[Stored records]
• • •
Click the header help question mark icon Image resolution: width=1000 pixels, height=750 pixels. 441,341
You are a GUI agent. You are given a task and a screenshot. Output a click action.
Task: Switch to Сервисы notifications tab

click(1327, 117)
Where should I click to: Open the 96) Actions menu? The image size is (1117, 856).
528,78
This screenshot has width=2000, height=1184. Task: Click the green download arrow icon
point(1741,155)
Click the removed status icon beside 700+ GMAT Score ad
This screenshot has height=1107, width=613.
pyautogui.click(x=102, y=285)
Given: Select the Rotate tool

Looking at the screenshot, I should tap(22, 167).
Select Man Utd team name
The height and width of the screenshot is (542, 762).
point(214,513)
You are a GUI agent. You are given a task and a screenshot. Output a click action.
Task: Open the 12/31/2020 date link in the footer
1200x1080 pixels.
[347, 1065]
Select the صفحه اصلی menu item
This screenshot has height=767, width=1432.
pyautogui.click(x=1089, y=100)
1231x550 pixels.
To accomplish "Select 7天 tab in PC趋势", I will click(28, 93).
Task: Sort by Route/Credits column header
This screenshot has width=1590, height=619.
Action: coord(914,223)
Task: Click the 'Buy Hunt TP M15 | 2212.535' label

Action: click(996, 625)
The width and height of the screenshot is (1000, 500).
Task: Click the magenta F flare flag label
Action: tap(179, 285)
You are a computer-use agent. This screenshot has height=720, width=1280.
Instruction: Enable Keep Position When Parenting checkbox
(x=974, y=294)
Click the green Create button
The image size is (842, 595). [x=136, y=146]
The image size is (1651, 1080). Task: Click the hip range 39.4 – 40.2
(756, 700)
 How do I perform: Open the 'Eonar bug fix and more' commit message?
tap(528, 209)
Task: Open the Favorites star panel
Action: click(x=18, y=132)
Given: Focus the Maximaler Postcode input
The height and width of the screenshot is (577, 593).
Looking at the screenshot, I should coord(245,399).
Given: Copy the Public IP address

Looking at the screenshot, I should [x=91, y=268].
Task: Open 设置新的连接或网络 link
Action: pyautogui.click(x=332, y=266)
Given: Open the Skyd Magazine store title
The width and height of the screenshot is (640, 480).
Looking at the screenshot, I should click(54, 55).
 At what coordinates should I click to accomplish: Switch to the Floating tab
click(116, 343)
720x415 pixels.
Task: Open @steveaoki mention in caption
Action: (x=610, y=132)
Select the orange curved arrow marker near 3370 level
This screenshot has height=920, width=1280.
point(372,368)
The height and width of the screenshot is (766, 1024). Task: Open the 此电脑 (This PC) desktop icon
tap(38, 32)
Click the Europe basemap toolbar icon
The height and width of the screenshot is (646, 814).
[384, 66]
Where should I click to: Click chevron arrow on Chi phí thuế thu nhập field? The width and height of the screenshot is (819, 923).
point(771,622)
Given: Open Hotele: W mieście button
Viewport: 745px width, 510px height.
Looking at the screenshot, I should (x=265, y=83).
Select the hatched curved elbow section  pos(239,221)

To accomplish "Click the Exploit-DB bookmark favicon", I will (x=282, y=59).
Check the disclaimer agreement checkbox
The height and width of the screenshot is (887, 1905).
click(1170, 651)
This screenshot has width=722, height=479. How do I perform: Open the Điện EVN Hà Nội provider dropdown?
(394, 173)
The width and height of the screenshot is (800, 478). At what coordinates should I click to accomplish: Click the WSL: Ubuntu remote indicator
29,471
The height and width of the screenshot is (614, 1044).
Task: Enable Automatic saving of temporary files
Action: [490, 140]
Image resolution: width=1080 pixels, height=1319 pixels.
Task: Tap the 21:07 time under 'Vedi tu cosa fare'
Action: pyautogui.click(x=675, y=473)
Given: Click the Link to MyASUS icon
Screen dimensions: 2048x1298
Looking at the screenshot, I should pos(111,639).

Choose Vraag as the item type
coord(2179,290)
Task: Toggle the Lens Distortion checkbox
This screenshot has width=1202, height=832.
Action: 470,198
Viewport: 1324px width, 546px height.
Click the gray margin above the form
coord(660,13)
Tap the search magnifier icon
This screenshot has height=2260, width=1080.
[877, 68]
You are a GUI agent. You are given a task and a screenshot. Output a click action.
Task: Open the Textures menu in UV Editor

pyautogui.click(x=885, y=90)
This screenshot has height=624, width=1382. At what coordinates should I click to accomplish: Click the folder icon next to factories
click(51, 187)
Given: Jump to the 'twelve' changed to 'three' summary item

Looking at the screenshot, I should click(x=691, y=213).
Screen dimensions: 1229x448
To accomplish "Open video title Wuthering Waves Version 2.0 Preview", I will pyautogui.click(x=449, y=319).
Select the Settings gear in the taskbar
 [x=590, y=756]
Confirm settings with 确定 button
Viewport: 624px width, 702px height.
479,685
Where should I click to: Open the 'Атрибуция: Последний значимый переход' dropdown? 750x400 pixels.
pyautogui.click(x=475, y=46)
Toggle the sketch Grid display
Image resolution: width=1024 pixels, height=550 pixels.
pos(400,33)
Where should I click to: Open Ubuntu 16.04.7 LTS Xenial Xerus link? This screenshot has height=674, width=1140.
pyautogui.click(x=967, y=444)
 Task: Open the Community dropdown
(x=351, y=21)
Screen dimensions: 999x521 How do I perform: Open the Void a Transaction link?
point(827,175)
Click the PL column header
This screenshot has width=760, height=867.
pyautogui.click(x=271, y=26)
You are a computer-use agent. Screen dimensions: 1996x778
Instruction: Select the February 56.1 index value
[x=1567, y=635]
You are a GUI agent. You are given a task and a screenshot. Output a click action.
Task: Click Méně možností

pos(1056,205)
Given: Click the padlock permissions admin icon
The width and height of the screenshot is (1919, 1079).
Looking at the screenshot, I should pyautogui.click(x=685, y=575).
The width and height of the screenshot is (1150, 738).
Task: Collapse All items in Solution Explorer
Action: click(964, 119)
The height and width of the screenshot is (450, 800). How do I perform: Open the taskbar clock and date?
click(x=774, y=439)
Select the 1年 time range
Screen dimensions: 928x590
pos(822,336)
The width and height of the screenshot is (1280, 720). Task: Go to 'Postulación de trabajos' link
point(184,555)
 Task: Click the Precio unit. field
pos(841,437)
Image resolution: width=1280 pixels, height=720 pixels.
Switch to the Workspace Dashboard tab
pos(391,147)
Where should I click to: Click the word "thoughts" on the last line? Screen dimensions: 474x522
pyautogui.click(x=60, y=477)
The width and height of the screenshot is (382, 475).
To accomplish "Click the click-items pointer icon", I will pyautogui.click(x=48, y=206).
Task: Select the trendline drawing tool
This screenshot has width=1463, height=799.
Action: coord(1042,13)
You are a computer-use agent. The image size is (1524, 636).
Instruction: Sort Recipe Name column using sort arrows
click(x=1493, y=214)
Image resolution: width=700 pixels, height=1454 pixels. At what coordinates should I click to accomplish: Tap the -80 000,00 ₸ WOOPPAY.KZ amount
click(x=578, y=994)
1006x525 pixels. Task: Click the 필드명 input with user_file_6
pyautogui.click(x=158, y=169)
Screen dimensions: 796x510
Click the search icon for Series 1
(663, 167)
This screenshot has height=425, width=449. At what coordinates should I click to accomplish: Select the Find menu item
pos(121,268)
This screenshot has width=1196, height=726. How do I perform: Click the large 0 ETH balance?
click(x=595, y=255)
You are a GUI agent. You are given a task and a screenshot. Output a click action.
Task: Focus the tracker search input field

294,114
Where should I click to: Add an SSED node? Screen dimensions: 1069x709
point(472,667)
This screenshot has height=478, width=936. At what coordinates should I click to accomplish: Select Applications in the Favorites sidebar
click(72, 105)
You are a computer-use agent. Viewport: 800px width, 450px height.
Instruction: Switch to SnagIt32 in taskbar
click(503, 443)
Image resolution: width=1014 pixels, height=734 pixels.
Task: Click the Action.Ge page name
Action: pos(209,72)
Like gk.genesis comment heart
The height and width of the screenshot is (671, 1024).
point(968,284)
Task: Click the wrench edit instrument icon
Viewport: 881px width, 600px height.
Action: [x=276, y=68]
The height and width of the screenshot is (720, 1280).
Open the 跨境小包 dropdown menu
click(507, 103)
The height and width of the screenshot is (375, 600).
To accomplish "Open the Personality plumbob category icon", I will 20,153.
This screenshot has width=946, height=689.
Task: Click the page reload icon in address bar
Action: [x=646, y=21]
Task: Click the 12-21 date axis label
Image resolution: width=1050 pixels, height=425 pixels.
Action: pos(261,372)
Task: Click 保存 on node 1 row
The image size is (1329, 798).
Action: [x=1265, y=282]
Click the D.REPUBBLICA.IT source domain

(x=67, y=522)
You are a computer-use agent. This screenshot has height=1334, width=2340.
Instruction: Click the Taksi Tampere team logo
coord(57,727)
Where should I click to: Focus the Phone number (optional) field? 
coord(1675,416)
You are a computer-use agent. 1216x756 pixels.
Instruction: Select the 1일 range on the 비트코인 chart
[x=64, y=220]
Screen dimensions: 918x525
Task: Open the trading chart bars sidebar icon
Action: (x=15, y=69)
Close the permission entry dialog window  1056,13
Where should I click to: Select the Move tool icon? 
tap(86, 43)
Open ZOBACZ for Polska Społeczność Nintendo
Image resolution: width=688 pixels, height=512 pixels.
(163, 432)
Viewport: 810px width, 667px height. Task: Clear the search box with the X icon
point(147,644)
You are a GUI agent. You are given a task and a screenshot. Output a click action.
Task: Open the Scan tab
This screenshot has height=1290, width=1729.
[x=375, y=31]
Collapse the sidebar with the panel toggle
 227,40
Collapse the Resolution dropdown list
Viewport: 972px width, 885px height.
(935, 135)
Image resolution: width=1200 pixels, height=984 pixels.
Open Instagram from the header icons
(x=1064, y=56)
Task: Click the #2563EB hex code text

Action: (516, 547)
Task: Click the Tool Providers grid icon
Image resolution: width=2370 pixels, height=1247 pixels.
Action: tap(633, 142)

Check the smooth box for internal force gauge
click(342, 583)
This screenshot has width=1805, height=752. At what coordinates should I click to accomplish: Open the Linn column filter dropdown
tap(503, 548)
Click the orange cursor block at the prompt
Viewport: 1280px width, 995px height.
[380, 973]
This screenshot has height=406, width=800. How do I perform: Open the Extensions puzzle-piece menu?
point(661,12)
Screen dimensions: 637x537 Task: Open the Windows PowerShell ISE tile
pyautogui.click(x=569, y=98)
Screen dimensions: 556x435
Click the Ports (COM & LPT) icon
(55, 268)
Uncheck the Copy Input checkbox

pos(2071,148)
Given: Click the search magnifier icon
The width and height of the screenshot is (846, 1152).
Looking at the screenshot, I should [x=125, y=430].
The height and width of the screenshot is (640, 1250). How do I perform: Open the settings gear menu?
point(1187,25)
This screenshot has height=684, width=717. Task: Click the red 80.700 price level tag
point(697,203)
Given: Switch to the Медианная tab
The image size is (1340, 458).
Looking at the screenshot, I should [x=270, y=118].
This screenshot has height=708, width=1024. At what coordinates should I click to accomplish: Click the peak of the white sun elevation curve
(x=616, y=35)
• • •
*Problem statement*. Return the lines from the one containing "Image resolution: width=2370" through the last line of the records. Include both ends and nothing else.

*Result for this exercise*.
Image resolution: width=2370 pixels, height=1247 pixels.
Action: tap(633, 142)

Check the smooth box for internal force gauge
click(342, 583)
This screenshot has width=1805, height=752. At what coordinates should I click to accomplish: Open the Linn column filter dropdown
tap(503, 548)
Click the orange cursor block at the prompt
Viewport: 1280px width, 995px height.
[380, 973]
This screenshot has height=406, width=800. How do I perform: Open the Extensions puzzle-piece menu?
point(661,12)
Screen dimensions: 637x537 Task: Open the Windows PowerShell ISE tile
pyautogui.click(x=569, y=98)
Screen dimensions: 556x435
Click the Ports (COM & LPT) icon
(55, 268)
Uncheck the Copy Input checkbox

pos(2071,148)
Given: Click the search magnifier icon
The width and height of the screenshot is (846, 1152).
Looking at the screenshot, I should [x=125, y=430].
The height and width of the screenshot is (640, 1250). How do I perform: Open the settings gear menu?
point(1187,25)
This screenshot has height=684, width=717. Task: Click the red 80.700 price level tag
point(697,203)
Given: Switch to the Медианная tab
The image size is (1340, 458).
Looking at the screenshot, I should [x=270, y=118].
This screenshot has height=708, width=1024. At what coordinates should I click to accomplish: Click the peak of the white sun elevation curve
(x=616, y=35)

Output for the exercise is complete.